In an embodiment, it is possible for the primary audio data to continue to be played while the alternative animation clip is being rendered. However, as an alternative, it is possible to play alternative audio data while the alternative clip of animation data is being rendered. Thus, as an example, it is possible for a character to appear to fall in response to a tap. The character would then be seen picking themselves up and possibly making noises of complaint. The normal animation will then resume where it left off.

In an embodiment, the rendering device is configured to generate in between frames of visual data when transitioning between the rendering of the primary animation data and the alternative clip of animation data. Thus, greater realism is achieved if, following the previous example, a tap causes a character to fall. The tap may have occurred at any position within the primary animation. The alternative animation starts at a particular character location. Thus, it is preferable for the character to be seen smoothly transitioning from the position at which that tap occurred to the position defined by the start of the alternative animation. In response to receiving a tap, for example, the alternative animation may emulate the tap being received as a punch. Thus, the animated character could appear as if punched and thereby respond by falling over. In addition, alternative audio may be provided for this punching action. Thus, this would include the audio noise of the punch itself followed by noises generated by the falling operation.

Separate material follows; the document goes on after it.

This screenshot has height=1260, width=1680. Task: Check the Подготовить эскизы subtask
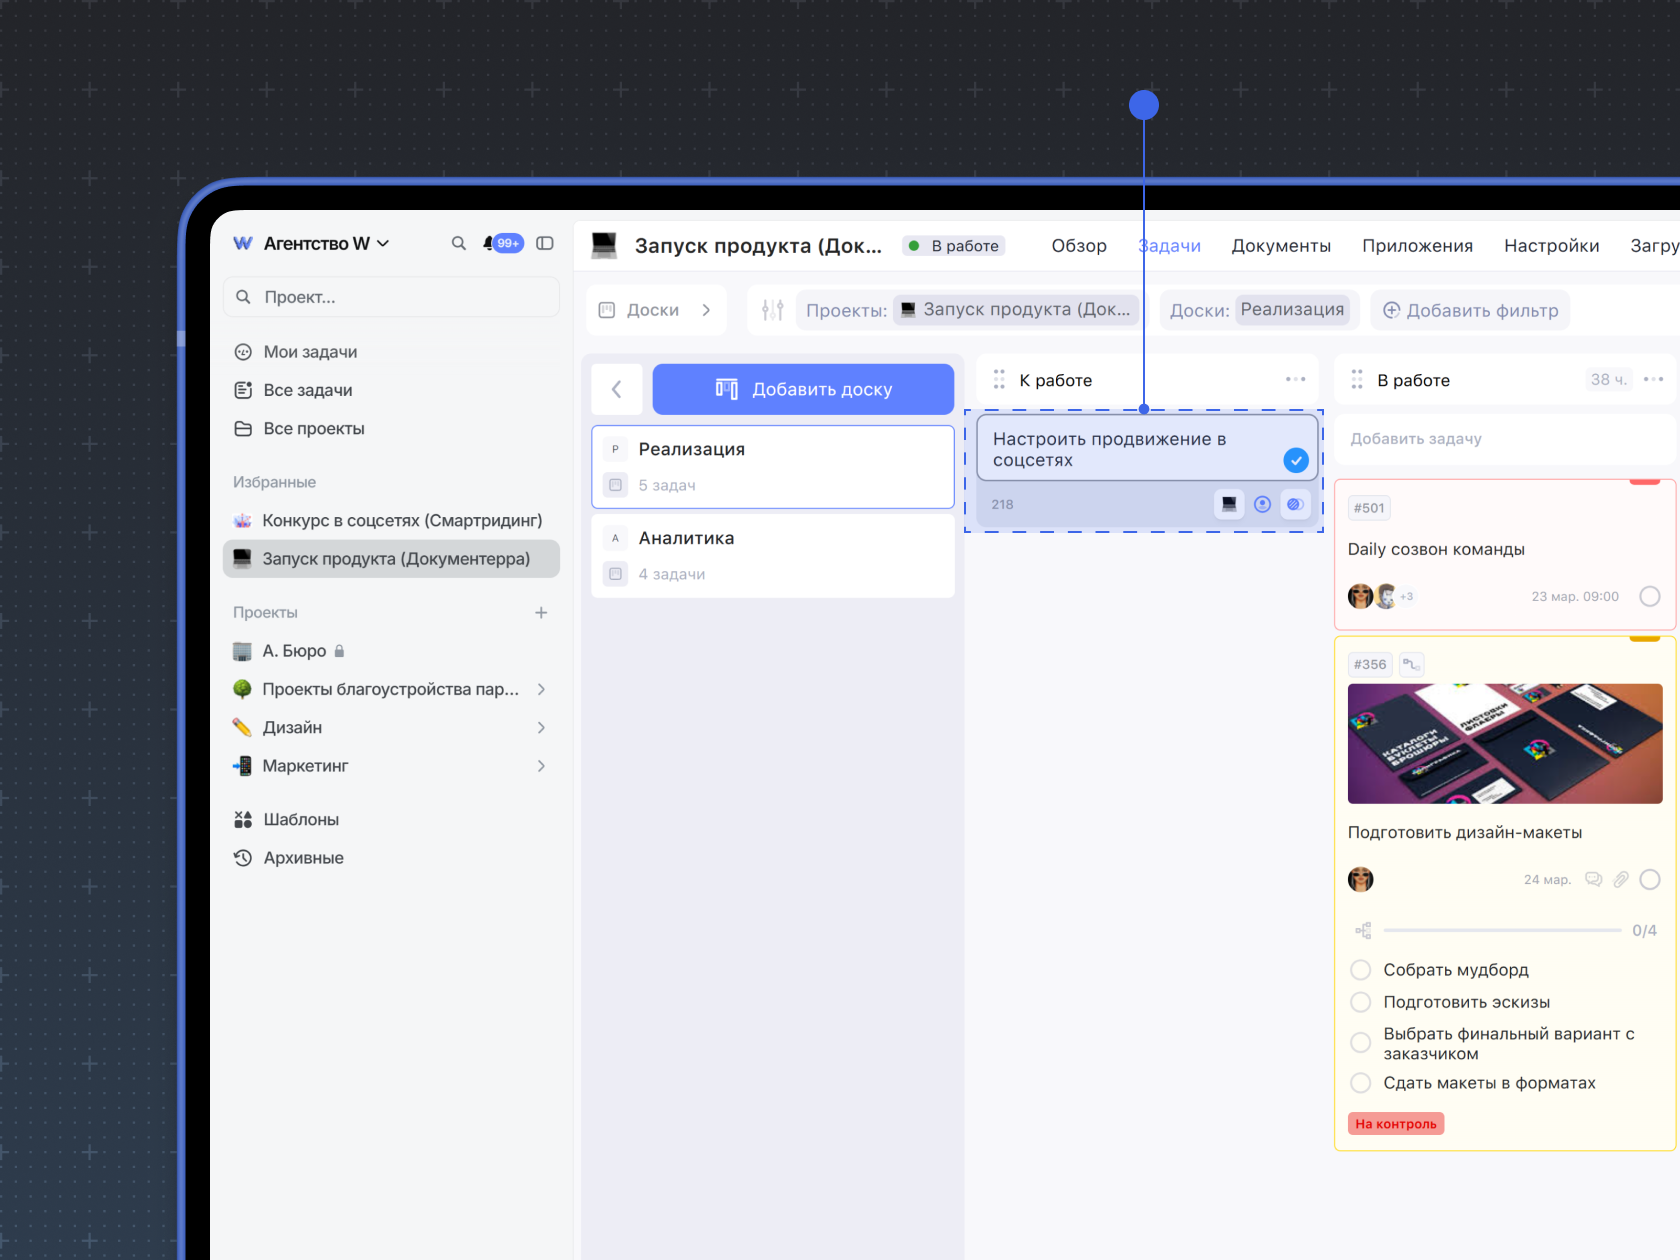point(1360,1002)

In an embodiment, it is also possible for the display device to produce an output signal in response to receiving the manual input signal. In this way, it is possible to convey a signal back, as illustrated at 1105, to a server indicating that an interaction has taken place. Such an environment may be deployed for purposes of voting or making sales etc.

FIG. 12

An alternative source data file 1201 is shown in FIG. 12, substantially similar to the data source file shown in FIG. 6. The source data file 1201 includes a character tree 1202, of the type shown in FIG. 4. There is a two second idle animation loop 1203 and a two second talking animation loop 1204. Again, these take the form of animation timelines of the type illustrated in FIG. 5.

In addition, in this embodiment, there is provided an alternative animation 1205. It should also be appreciated that, in alternative embodiments, a plurality of alternative animations may be provided. These allow an alternative animation to be selected and rendered at the display device as an alternative to a currently running animation in response to an input signal generated by a user action, such as a tap.

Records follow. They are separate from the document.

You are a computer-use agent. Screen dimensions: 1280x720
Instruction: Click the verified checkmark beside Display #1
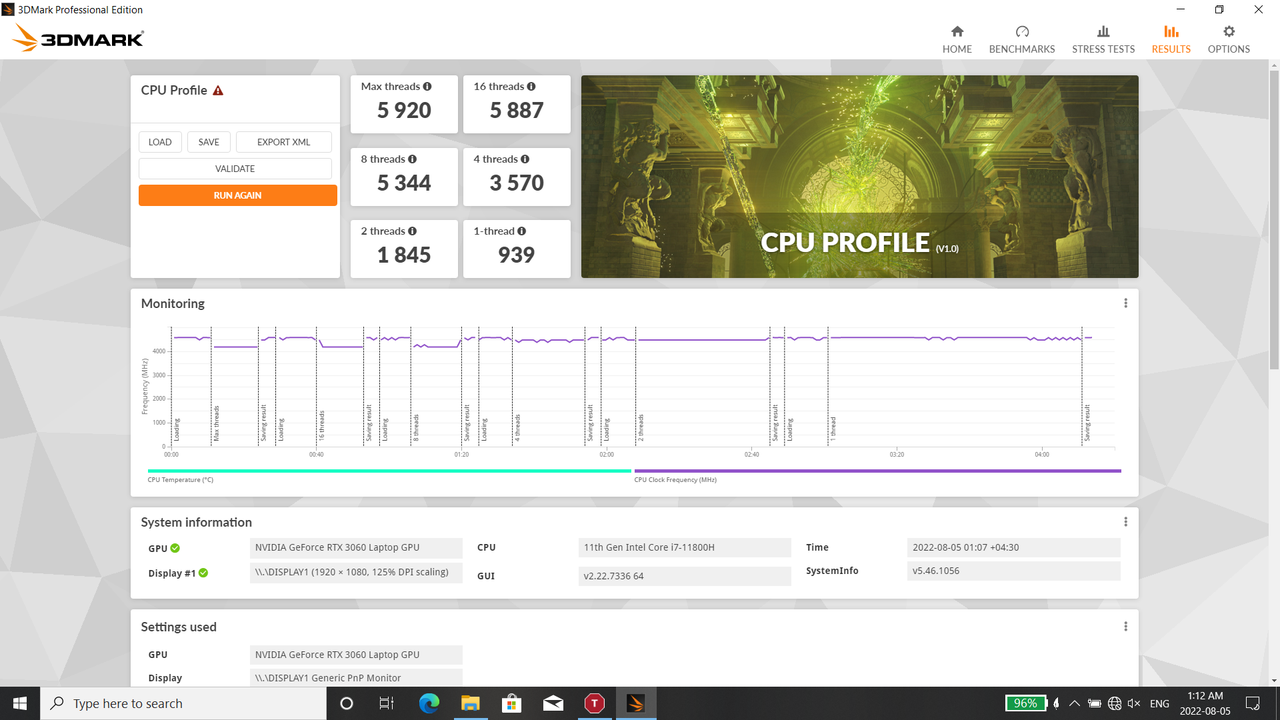click(x=203, y=572)
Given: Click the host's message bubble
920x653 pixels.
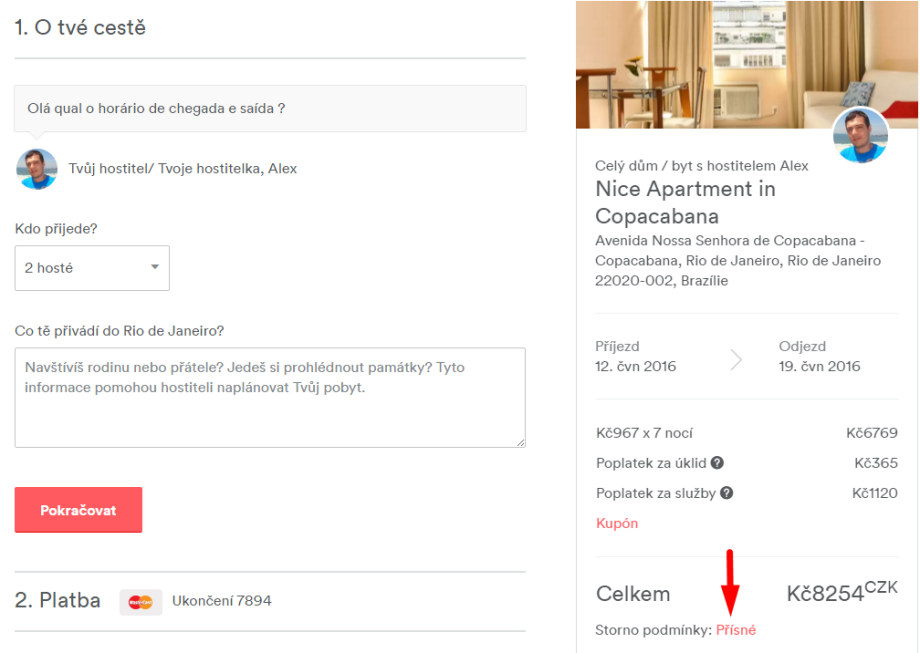Looking at the screenshot, I should [270, 108].
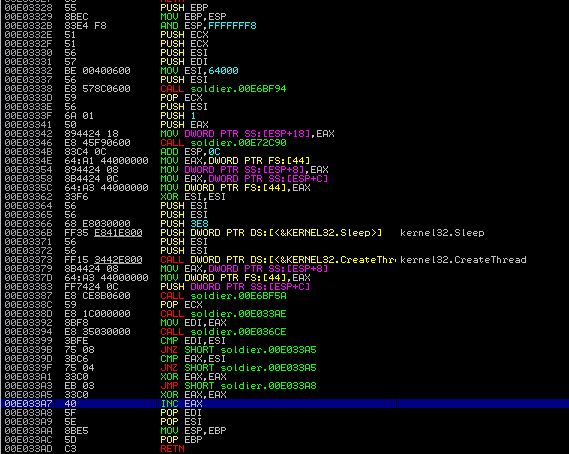This screenshot has height=454, width=569.
Task: Click address 00E03328 PUSH EBP row
Action: pyautogui.click(x=285, y=8)
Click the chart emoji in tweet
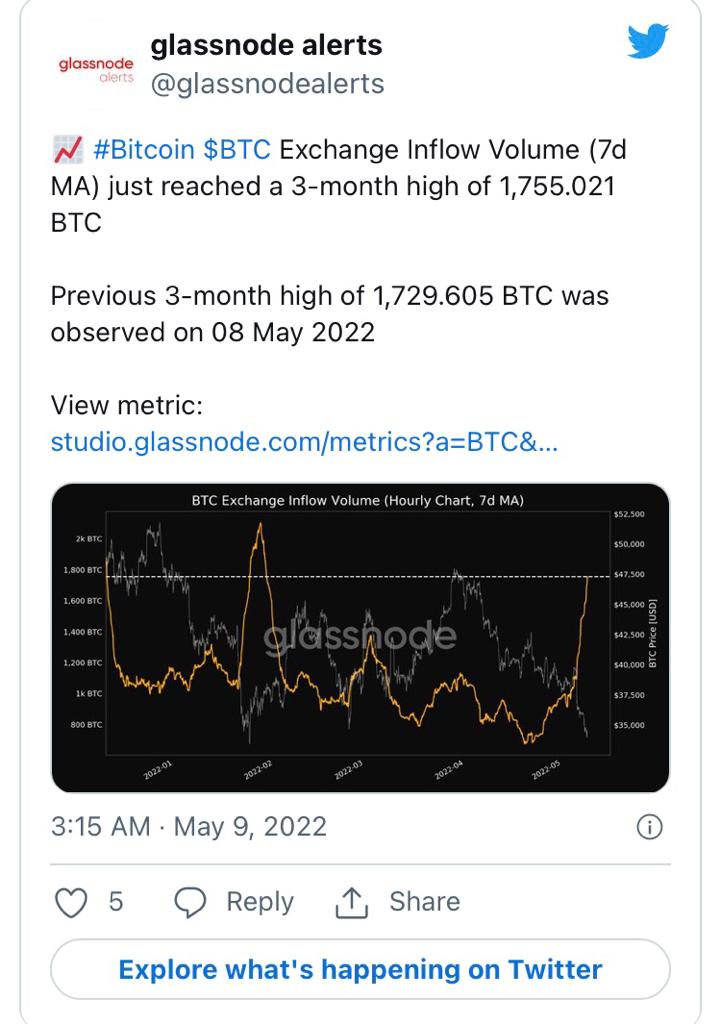Viewport: 721px width, 1024px height. point(66,151)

Thus, in an embodiment, the graphics station produces character animation data by generating means configured to generate an animatable character data set, a primary animation loop for deployment with subsequently produced audio data and an alternative animation clip for deployment upon detection of a manual input at the display device. In this way, a rendering step is modified at the display device in response to receiving a manual input. This is then viewed, via output means, by conveying data generated by the generating means.

The source data file 1201 also includes lip synchronization control data 1206. As in the previous embodiment, all of the necessary components are contained within a single package and the producers, such as the producer at station 111, are placed in a position enabling them to produce a complete animation by receiving this package and processing it in combination with a locally recorded audio file.

FIG. 13

An alternative schematic representation of operations performed within the environment of FIG. 7, in accordance with an alternative embodiment, is detailed in FIG. 13. FIG. 13 includes all of the components present within the embodiment shown in FIG. 8, therefore referenced numerals shown in FIG. 8 have been retained in FIG. 13. The production station receives the source data file 1201, that includes the animatable-character data 1202, a primary animation loop and an alternative animation clip 1205. In this embodiment, both the idle animation loop 1203 and the talking animation loop 1204 may be considered as examples of the primary animation loop.

Second input means, in the form of microphone 702, is provided for receiving an audio signal. Processing means generates animation data 601 renderable at the display device by processing the primary animation loop 802 in combination with the audio signal received from microphone 702.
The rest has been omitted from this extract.